--- ACTIVITIES ---
1. In the piece on Shaffer's neighborhood navigation center, give back the part starting at "For the past" and ending at "volunteers did too.", but swap "volunteers" for "helpers".
2. Answer these from the piece on Shaffer's neighborhood navigation center:
(a) In which park is the center run every Thursday?
(b) How many guests showed up this past Thursday?
(c) Where does Shaffer hope to set up more such centers?

For the past 10 years, Shaffer and his organization have run what’s now called a “neighborhood navigation center” every Thursday at Alameda Park that provides a wide range of services — food, medical care, pet care, portable showers, and the reliable expectation of companionship under safe conditions. During COVID, those Thursday evening gatherings still took place, but under greater circumscribed conditions. People stood in line for food; they didn’t eat together. Social distancing was observed. This past Thursday — one day before the police cleared the tents out of the park — Shaffer expressed relief people could eat together for the first time. “We got to sit down for an actual meal,” he exclaimed. Forty-four guests, he said, showed up; 25 volunteers did too.
Shaffer is hoping to establish such centers throughout the entire city so that no one neighborhood has reason to feel it’s absorbing the brunt of what’s clearly a national and statewide problem. At such centers, he contends, trust can be established between those who mean well and those who have learned the hard way that meaning well is not enough. It is through such interactions, repeated week after week, that people on the street learn to take the first step to something different, he said.

--- GIVEN RECORDS ---
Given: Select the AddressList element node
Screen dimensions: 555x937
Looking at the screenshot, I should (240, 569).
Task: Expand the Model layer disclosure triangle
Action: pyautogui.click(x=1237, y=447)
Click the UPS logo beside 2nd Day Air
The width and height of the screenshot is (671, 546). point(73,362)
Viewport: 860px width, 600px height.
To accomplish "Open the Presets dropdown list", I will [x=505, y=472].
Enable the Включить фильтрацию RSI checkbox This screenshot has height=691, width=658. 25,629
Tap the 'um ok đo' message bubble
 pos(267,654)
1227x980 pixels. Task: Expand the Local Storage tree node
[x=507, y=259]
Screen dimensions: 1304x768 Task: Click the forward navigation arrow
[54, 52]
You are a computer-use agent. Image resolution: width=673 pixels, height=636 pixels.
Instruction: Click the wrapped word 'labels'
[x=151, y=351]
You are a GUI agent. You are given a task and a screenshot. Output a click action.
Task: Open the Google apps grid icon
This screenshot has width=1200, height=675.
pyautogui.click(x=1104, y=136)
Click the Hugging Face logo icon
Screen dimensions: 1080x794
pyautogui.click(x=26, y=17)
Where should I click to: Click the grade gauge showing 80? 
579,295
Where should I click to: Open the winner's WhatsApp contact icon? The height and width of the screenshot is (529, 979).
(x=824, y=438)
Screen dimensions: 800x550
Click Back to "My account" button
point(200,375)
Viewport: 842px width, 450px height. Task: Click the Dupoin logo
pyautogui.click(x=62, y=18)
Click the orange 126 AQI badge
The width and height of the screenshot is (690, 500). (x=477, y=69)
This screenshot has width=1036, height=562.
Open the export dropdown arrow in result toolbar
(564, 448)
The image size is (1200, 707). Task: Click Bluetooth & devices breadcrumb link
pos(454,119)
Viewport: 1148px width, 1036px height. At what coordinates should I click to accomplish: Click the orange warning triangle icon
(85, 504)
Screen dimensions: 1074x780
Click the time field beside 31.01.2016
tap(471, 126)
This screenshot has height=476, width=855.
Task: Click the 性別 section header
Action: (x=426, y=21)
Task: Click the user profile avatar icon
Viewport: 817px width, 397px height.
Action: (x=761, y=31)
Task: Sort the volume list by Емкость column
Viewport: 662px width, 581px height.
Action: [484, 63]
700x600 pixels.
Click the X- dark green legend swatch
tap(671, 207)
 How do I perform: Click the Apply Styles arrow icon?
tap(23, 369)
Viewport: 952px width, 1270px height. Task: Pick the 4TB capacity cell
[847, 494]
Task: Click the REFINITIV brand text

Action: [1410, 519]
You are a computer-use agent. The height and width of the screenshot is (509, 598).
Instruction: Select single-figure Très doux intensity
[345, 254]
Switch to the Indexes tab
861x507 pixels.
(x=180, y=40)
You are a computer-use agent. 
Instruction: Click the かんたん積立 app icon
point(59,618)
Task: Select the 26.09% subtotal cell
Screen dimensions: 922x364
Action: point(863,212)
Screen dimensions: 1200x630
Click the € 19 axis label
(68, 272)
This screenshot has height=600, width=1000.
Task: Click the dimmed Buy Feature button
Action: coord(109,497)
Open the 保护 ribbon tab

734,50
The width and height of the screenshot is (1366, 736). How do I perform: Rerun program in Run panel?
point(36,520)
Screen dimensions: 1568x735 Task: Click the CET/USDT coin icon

--- RESPONSES IN ORDER ---
1.
For the past 10 years, Shaffer and his organization have run what’s now called a “neighborhood navigation center” every Thursday at Alameda Park that provides a wide range of services — food, medical care, pet care, portable showers, and the reliable expectation of companionship under safe conditions. During COVID, those Thursday evening gatherings still took place, but under greater circumscribed conditions. People stood in line for food; they didn’t eat together. Social distancing was observed. This past Thursday — one day before the police cleared the tents out of the park — Shaffer expressed relief people could eat together for the first time. “We got to sit down for an actual meal,” he exclaimed. Forty-four guests, he said, showed up; 25 helpers did too.

2.
(a) Alameda Park
(b) Forty-four
(c) Throughout the entire city